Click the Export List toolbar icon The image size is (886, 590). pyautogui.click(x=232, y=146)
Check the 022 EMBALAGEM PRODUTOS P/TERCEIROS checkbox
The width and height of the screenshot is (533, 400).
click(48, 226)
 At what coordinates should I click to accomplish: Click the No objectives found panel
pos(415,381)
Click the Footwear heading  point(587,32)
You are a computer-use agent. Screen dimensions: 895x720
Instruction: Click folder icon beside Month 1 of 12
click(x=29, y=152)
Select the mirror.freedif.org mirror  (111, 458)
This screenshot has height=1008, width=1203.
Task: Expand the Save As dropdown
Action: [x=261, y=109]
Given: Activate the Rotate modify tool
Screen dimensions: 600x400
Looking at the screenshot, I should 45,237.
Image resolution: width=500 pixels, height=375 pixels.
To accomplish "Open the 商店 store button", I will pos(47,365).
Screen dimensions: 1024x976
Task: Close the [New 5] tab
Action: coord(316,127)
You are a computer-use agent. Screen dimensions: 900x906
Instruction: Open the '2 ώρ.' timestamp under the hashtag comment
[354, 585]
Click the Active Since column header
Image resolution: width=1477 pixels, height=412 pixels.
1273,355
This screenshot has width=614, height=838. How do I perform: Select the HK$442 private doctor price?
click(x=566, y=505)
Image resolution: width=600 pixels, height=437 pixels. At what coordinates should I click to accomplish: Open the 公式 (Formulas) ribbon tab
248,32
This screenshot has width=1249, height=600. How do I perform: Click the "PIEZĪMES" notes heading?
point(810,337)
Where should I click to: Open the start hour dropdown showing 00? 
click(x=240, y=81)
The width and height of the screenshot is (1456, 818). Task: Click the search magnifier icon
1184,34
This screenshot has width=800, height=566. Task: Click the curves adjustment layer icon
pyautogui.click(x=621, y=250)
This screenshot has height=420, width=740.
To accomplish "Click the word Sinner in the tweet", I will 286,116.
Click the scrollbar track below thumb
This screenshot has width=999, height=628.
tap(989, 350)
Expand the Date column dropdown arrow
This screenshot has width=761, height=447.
######
## Task requirements
Of the lines in the data, report each one containing the string "computer".

## Expected answer
You are a computer-use agent. Screen dimensions: 895x720
You are a computer-use agent. Screen dimensions: 900x906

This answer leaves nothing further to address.